The traditional way of generating insights and intelligence from data has been to make data travel to where applications and algorithms are hosted. It was all about how people are going to bring data to the algorithms and do modeling. And that means the data has to do a lot of traveling.
This puts pressure on building performance capabilities to make data travel. Exadata has been designed to bring algorithms to the database, and build compute, storage and networking around the database.
“The combination of our database and our Exadata allows us to do analytics very fast, says Chung Heng.
Auto indexing
By bringing computing, storage, networking, closer to the database, Oracle is helping to boost the efficiency of applications that are built on algorithms of machine learning and artificial intelligence.
Generating insights from a database also implies that the data is well indexed. The larger and more complex the data, the longer it takes to index the database. However, once indexing has been completed, data retrieval is much faster.
“Indexing is required to help you get the information you want fast. Now for many years when you do indexing it takes a long time. It took us about 15 years of experience to index about close to 9,000 indexes. With the new database and new Exadata we are able to reduce the 15 years to around 10 hours. Obviously, they were 6,000 indexes,” adds Chung Heng.
Auto indexing is now an in-built feature in the Exadata platform and works in conjunction with the algorithms of machine learning, and artificial intelligence.
Unifying data
While large amounts of unstructured data are being generated, they also need to be consolidated into data lakes and then integrated with relational databases before algorithms can be applied to complete the contextual analysis.
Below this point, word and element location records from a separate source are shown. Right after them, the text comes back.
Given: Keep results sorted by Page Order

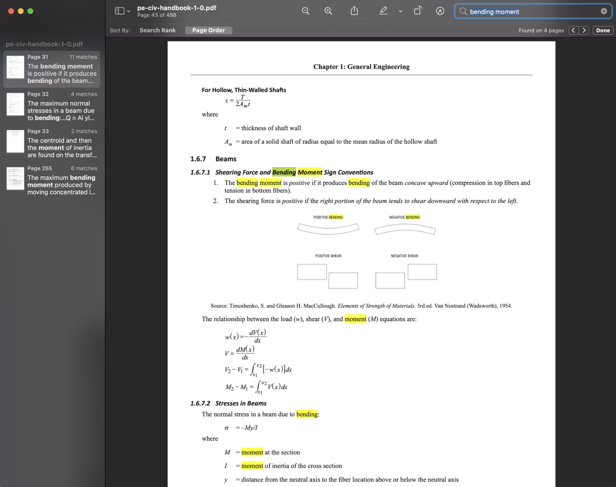Looking at the screenshot, I should (x=209, y=30).
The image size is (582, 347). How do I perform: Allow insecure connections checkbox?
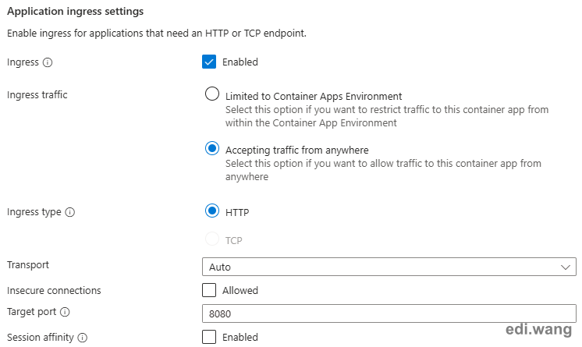tap(209, 290)
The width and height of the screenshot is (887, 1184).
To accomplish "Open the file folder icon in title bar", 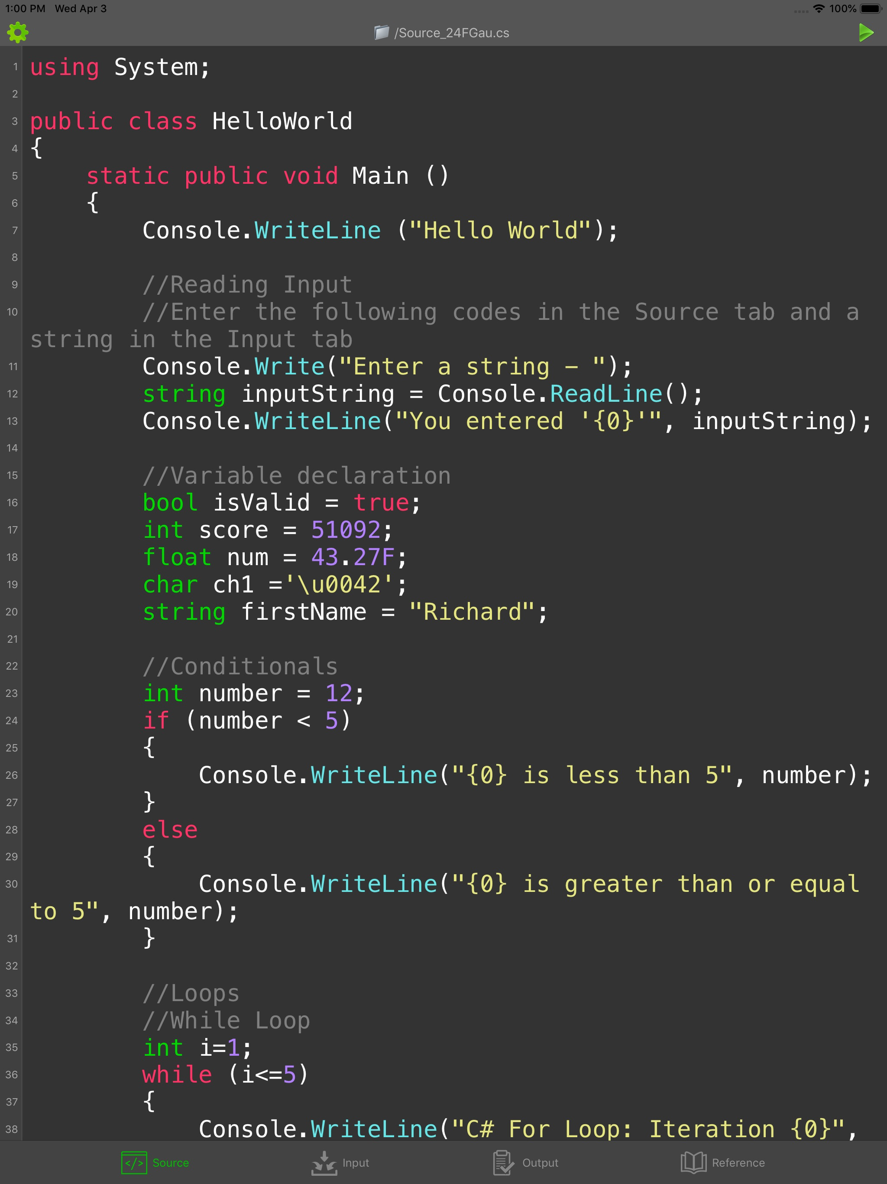I will [x=381, y=33].
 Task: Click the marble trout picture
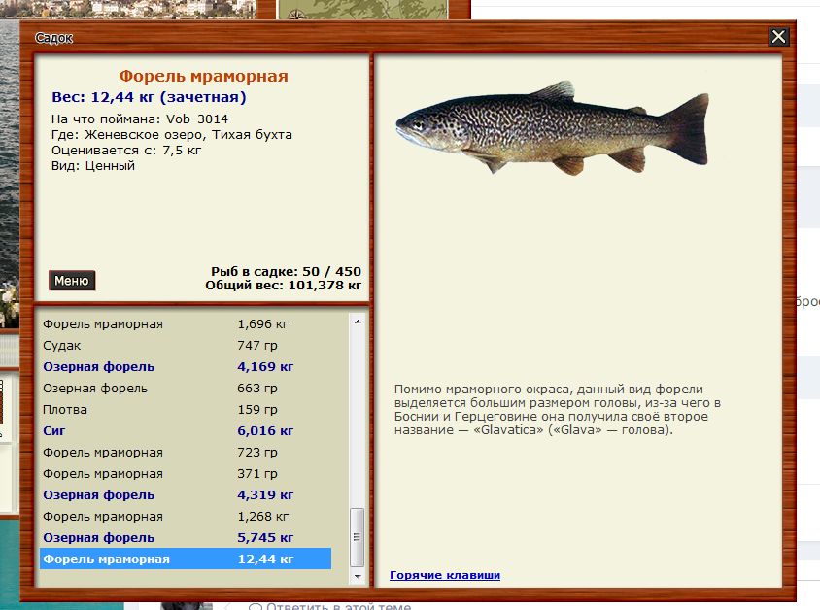[x=552, y=130]
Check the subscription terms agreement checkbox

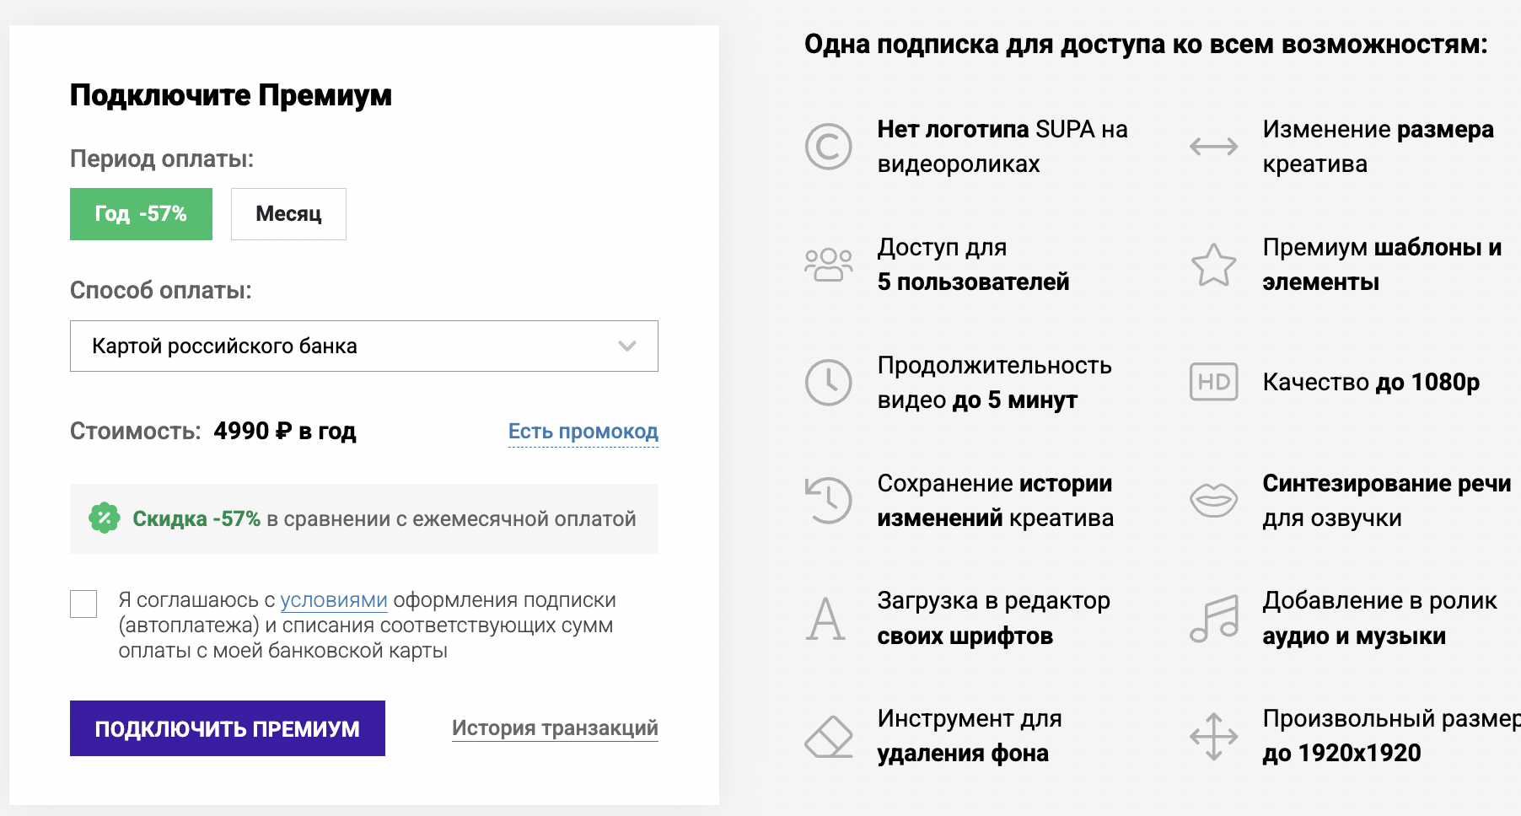(x=83, y=604)
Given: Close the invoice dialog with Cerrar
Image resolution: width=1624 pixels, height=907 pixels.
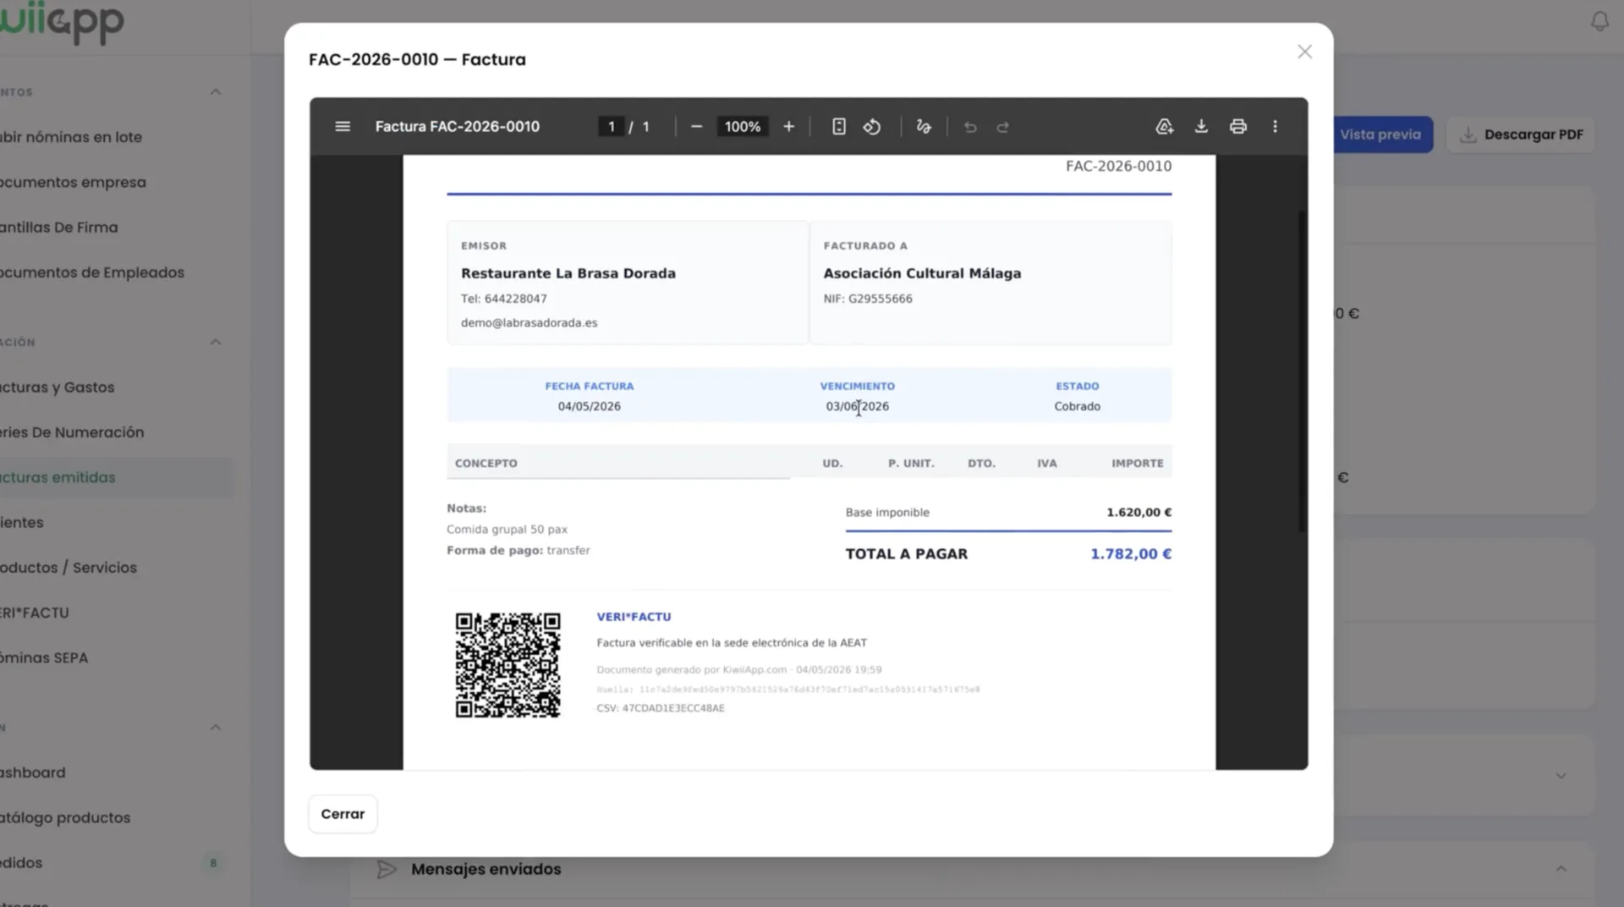Looking at the screenshot, I should (343, 814).
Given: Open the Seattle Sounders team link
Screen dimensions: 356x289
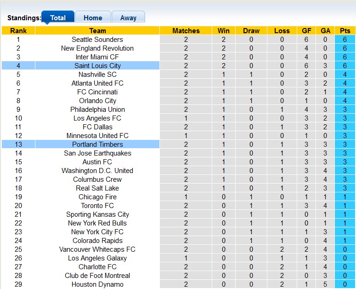Looking at the screenshot, I should tap(97, 40).
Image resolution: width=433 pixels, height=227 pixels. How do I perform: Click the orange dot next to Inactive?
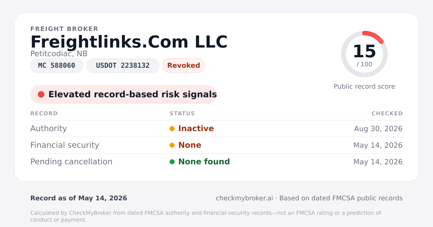tap(172, 129)
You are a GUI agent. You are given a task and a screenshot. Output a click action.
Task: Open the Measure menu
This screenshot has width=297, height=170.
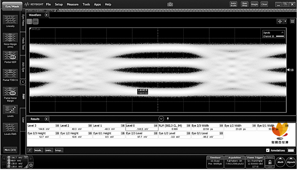pos(73,5)
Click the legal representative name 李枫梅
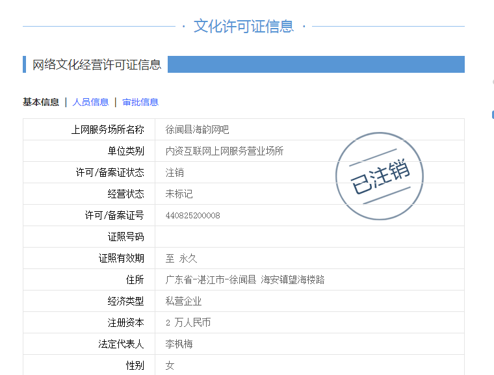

As an example, closed circuit TVs capture millions of images across the globe at any particular time. How do you link face recognition with biometric thumb print and identity card information?
“People are trying to pull big data into data lakes but they have not unified them. We are unifying big data and structured data into one pool. And we are using machine learning to make sense and combine it together to analyse both big data and relational data to make sense of what you have,” explains Chung Heng.
Engineered Systems from Oracle help to unify the data from structured and unstructured sources. Engineered Systems have Oracle’s Data Fusion platform that is using NoSQL and data integration tools.
A NoSQL database provides a mechanism for storage and retrieval of data that is modeled in means other than the tabular relations used in relational databases. NoSQL databases are increasingly used in big data and real-time web applications.
Training the data
Once the multiple databases have been unified, the data needs to be trained or modelled. Training the data is a compute intensive operation and demands large amount of energy. Training of data is meant to recognise certain trends, would be very specific to an industry, and would require algorithms.
Chung Heng advocates training and modelling of the data in the cloud and not on-premises. Training or modelling of the data needs to be done only once, and therefore is better suited in the cloud. Once the data has been modelled, testing of the data and production can be done on-premises.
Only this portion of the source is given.